- Saved entries:
Content starts
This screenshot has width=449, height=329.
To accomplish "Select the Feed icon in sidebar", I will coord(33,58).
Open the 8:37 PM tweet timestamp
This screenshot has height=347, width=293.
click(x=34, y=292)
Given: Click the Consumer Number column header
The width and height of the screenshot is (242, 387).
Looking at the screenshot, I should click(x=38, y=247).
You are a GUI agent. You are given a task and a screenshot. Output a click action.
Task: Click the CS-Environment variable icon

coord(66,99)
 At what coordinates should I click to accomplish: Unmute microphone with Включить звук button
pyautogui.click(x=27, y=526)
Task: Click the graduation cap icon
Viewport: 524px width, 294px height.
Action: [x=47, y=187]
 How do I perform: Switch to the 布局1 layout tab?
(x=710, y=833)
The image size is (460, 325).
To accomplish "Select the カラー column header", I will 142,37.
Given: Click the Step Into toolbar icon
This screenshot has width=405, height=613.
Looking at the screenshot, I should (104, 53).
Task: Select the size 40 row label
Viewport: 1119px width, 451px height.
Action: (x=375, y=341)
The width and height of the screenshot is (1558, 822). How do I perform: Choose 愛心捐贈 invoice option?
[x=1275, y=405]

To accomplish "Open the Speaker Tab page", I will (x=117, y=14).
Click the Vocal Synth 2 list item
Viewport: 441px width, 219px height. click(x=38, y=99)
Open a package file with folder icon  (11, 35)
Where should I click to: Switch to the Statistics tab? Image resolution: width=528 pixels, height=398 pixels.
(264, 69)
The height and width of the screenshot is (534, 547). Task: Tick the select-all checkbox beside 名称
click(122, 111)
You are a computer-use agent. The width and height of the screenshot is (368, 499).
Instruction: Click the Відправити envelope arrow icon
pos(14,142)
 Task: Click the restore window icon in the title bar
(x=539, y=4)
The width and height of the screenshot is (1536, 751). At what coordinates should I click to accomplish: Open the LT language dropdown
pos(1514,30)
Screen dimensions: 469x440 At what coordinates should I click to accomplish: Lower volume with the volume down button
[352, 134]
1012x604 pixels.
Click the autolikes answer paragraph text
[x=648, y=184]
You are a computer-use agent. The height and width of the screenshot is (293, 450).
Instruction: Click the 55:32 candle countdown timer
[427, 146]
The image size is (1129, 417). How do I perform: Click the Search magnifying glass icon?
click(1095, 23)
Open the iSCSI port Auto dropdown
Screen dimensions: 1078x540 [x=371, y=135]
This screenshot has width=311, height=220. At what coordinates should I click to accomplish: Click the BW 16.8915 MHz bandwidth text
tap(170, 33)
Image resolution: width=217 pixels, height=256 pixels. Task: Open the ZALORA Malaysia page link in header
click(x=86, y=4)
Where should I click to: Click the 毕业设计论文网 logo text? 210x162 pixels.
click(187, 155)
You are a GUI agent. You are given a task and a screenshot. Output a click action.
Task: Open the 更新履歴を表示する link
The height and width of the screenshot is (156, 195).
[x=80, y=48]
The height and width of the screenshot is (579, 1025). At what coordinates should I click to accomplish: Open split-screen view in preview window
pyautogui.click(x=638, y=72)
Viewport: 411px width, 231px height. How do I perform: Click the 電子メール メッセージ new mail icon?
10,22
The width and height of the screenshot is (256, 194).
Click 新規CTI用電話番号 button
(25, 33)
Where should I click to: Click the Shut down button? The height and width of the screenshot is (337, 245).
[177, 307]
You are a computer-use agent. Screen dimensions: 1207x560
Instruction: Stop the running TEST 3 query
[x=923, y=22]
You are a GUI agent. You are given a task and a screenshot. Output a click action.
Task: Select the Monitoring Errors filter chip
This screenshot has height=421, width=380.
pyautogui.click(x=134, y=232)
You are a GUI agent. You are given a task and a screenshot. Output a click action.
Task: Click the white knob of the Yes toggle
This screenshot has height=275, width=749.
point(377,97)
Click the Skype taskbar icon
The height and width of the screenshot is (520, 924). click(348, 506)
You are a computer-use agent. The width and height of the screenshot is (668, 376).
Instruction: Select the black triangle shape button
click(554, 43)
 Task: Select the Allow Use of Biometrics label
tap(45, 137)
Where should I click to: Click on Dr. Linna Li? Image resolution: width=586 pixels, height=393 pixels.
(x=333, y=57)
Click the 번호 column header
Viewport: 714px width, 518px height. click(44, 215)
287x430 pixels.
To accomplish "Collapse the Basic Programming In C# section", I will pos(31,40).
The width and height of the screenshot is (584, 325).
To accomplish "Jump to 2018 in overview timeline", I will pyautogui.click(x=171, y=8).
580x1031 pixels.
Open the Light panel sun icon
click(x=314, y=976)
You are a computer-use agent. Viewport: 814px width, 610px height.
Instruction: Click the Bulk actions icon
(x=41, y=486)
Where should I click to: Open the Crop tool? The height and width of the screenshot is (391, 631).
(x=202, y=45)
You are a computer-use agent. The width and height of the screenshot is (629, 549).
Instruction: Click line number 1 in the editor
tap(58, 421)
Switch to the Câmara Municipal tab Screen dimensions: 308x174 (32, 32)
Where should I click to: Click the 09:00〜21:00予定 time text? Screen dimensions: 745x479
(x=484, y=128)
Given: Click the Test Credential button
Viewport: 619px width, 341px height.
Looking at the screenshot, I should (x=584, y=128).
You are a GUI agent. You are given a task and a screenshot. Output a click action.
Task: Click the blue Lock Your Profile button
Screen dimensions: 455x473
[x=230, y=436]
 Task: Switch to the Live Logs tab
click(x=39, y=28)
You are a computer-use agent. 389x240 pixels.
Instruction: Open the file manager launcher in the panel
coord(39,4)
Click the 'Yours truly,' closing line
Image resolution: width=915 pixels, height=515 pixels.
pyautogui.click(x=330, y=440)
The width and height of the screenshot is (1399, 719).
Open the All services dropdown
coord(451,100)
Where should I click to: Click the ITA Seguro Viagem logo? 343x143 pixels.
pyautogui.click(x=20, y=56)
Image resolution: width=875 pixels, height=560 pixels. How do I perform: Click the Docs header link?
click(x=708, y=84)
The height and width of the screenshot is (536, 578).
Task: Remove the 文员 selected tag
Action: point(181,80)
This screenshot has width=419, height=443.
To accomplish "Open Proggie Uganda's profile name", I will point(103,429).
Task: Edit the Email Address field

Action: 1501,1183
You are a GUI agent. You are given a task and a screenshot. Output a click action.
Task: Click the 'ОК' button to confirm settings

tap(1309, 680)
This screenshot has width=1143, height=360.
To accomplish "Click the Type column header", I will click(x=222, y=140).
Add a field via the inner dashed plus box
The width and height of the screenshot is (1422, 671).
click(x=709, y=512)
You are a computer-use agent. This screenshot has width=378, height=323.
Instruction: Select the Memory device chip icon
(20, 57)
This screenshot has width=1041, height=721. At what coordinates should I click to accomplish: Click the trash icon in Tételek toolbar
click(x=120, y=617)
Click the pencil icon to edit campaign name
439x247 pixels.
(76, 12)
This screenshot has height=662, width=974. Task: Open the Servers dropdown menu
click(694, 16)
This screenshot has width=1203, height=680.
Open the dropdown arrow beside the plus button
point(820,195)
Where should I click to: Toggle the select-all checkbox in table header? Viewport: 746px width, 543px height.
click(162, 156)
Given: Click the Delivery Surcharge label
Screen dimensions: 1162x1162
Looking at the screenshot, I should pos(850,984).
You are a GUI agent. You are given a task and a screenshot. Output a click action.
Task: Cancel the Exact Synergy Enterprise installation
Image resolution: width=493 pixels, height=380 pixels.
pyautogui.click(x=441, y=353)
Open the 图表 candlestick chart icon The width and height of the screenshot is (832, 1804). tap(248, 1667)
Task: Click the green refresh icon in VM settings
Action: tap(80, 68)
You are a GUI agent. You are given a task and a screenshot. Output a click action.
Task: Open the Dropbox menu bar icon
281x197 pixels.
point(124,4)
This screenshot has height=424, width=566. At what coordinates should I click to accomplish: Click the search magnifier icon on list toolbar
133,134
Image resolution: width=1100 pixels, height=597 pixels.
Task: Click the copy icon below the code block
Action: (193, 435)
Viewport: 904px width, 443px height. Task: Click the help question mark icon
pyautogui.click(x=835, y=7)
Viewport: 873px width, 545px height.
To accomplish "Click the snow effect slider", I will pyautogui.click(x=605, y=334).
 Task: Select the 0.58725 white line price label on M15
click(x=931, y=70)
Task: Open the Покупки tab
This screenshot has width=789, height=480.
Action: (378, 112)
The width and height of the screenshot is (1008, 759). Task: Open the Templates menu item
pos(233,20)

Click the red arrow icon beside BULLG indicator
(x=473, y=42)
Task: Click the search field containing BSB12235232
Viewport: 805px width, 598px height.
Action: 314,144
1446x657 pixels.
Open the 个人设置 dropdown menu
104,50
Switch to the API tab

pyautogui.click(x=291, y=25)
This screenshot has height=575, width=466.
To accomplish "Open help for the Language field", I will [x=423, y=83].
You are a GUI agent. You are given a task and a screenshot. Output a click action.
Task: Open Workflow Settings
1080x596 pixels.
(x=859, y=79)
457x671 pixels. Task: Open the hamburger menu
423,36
Content ends
- PROBLEM TO WORK ON:
Starting with the line that holds "1012x604 pixels." and ending with the line that holds "Task: Open the 更新履歴を表示する link", retype every line in the data above exactly, and nothing else.

- WRITTEN RESPONSE:
1012x604 pixels.
Click the autolikes answer paragraph text
[x=648, y=184]
You are a computer-use agent. The height and width of the screenshot is (293, 450).
Instruction: Click the 55:32 candle countdown timer
[427, 146]
The image size is (1129, 417). How do I perform: Click the Search magnifying glass icon?
click(1095, 23)
Open the iSCSI port Auto dropdown
Screen dimensions: 1078x540 [x=371, y=135]
This screenshot has width=311, height=220. At what coordinates should I click to accomplish: Click the BW 16.8915 MHz bandwidth text
tap(170, 33)
Image resolution: width=217 pixels, height=256 pixels. Task: Open the ZALORA Malaysia page link in header
click(x=86, y=4)
Where should I click to: Click the 毕业设计论文网 logo text? 210x162 pixels.
click(187, 155)
You are a GUI agent. You are given a task and a screenshot. Output a click action.
Task: Open the 更新履歴を表示する link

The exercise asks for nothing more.